Juneau, Alaska (KINY) - After previously receiving a collection of recordings of Southeast Native Radio and other valuable programs in 2010, Sealaska Heritage Institute is moving forward with processing the recordings through a grant that supports the preservation of rare and unique audio.
Southeast Native Radio was broadcasted by KTOO in Juneau from 1985 to 2001 and informed Alaskans about Native topics.
Topics included politics, religion, subsistence, land claims, political movements, women’s issues, cultural survival, and language documentation.
Also within the collection is a 13-part series on the history of the Alaska Native Brotherhood and Tlingit language segments from the annual program "Live day."
Emily Pastore, Archives and Collections Manager at Sealaska Heritage Institute, was asked how the grant came to be. Pastore said "We received the collection in 2010 and we've had a lot of interest in the collection. We do have some reels that were digitized over the years and those have been really highly requested in our reference requests. So when we saw the opportunity for the Clear Recordings at Risk grant we knew we really had to take of that as an opportunity to make these recordings accessible and viewable."

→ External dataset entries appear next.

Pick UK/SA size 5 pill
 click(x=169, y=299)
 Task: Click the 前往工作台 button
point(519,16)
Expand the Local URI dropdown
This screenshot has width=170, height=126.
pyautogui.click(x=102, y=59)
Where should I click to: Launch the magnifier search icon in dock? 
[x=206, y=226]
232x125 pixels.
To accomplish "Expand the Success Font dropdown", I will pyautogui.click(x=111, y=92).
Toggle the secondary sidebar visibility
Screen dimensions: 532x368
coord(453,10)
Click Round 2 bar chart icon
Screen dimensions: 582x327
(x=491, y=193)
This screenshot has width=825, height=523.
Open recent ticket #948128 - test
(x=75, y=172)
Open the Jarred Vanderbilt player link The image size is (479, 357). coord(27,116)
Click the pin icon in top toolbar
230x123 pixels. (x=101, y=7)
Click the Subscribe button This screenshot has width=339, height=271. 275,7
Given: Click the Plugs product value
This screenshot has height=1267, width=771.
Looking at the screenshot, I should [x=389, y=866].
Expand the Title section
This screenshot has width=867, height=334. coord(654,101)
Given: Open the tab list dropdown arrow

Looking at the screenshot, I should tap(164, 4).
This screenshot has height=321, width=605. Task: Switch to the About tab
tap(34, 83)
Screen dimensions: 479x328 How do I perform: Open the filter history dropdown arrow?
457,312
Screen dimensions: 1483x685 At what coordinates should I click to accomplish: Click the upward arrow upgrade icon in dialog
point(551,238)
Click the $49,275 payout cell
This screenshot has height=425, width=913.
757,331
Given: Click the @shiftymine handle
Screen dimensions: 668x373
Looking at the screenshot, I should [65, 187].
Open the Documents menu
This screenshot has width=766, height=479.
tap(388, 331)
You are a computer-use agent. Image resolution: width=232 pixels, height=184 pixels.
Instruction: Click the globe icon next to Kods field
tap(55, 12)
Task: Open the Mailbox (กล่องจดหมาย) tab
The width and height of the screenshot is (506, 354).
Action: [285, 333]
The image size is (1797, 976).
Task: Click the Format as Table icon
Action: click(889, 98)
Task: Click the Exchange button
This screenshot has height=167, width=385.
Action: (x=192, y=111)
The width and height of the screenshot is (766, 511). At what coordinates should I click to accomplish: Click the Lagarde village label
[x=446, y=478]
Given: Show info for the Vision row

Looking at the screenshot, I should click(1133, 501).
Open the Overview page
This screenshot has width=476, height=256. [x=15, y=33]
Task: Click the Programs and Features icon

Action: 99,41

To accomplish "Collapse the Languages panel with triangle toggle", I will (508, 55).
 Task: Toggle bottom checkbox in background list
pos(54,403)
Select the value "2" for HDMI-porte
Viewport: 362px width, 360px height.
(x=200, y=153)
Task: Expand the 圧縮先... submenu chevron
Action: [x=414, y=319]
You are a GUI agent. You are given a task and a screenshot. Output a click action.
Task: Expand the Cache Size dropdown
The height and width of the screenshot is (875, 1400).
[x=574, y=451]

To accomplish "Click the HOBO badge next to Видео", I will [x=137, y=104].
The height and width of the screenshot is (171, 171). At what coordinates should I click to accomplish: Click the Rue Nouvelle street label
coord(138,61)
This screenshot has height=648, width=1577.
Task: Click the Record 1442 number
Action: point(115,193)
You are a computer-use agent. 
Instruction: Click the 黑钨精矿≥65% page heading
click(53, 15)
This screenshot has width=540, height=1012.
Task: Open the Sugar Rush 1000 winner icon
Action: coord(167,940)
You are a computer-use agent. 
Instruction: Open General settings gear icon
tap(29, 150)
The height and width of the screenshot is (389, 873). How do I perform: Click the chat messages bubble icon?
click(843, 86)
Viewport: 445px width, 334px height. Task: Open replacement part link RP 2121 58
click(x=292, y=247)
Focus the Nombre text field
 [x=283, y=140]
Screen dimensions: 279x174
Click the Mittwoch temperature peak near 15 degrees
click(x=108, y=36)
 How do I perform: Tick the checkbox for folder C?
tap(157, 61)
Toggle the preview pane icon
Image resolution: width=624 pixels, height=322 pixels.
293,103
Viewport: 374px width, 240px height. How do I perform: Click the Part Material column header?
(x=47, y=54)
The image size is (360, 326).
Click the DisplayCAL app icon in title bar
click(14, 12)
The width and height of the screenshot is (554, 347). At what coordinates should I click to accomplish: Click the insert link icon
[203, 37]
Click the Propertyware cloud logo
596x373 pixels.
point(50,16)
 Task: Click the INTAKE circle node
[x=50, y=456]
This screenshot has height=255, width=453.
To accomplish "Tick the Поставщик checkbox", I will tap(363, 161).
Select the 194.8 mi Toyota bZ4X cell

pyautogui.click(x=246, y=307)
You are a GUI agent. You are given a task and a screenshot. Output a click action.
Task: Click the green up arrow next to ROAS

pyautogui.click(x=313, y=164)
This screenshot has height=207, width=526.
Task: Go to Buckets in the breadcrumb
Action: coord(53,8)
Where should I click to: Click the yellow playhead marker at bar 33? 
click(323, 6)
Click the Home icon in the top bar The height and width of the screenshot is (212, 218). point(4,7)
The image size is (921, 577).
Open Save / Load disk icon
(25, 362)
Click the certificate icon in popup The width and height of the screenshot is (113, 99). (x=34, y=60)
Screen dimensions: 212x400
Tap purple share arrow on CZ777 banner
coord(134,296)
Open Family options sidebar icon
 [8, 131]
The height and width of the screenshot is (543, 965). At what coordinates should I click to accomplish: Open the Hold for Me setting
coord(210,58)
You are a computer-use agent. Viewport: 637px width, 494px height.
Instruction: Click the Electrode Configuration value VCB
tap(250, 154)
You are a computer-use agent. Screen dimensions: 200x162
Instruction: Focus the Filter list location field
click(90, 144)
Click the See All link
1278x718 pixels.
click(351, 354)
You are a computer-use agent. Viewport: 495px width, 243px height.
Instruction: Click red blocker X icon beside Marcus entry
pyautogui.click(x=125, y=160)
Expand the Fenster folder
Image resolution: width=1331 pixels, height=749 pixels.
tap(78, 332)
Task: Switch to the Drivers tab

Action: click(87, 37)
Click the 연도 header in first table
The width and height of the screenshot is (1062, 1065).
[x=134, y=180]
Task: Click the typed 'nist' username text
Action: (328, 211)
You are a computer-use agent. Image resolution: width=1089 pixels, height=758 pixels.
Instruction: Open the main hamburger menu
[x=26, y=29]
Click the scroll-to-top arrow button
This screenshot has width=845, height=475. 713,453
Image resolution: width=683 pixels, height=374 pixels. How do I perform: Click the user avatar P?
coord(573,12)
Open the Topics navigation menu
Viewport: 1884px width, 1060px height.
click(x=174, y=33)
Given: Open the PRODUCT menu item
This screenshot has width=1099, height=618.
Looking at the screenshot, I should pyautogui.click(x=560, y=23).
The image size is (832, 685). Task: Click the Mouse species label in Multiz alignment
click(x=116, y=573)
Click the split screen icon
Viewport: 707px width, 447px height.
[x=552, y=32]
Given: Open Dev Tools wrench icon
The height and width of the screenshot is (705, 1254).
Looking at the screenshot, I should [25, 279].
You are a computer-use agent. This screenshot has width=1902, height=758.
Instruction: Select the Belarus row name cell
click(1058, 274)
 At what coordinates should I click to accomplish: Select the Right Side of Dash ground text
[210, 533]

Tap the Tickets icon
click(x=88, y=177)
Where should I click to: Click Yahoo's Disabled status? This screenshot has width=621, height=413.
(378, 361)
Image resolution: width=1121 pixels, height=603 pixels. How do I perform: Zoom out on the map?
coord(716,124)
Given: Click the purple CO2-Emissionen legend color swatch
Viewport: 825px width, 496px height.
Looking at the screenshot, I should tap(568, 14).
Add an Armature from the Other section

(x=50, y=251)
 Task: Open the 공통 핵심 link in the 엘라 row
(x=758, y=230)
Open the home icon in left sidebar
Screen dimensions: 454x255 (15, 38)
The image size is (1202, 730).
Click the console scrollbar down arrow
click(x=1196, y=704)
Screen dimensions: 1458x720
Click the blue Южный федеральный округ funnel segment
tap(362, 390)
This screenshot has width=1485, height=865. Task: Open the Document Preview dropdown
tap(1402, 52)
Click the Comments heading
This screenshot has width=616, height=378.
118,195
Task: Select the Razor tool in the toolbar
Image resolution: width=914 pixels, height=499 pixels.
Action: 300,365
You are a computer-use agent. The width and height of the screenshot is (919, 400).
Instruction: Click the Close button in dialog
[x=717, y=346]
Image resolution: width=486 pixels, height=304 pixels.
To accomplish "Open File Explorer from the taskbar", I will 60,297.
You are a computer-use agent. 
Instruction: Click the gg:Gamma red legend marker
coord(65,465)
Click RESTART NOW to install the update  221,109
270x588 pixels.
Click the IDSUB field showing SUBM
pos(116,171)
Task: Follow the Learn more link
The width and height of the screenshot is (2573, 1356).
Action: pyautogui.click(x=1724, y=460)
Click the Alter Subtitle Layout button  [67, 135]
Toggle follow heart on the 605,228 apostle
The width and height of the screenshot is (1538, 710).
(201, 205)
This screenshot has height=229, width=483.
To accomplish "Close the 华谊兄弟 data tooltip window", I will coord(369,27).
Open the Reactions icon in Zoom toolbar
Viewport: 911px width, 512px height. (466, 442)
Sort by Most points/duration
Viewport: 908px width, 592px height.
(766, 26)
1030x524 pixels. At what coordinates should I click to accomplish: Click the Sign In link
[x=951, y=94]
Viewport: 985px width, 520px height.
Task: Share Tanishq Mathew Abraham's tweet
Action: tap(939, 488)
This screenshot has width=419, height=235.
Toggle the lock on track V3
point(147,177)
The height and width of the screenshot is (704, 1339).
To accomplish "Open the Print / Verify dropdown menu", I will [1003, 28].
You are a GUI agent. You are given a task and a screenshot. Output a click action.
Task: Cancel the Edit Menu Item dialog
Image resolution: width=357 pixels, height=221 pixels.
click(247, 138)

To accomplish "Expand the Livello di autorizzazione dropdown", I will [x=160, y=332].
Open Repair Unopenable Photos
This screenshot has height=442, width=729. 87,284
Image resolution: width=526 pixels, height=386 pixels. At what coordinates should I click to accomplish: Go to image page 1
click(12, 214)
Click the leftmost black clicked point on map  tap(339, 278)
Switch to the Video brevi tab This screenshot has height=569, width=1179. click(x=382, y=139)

Pastore commented on the content "Its really cool because the recordings preserve the words and voices of these Alaska Native rights activists, Native Elders, Native Educators, Clan Leaders, and Cultural Specialists."
Pastore was asked about the digitizing process, "Most of them are on reel to reel and we don't have any equipment to play or digitize those reels. So in order to get the data off of it we have to send it down to a digitizing company in the lower 48."
When asked about the timeline, Pastore said "We're gonna spend the next few months packing up everything and making sure everything is safe and watertight and ship it down to the lower 48. They'll spend the next five or so months digitizing, and they'll ship it back up to us. So we are expecting to have everything online in about a year."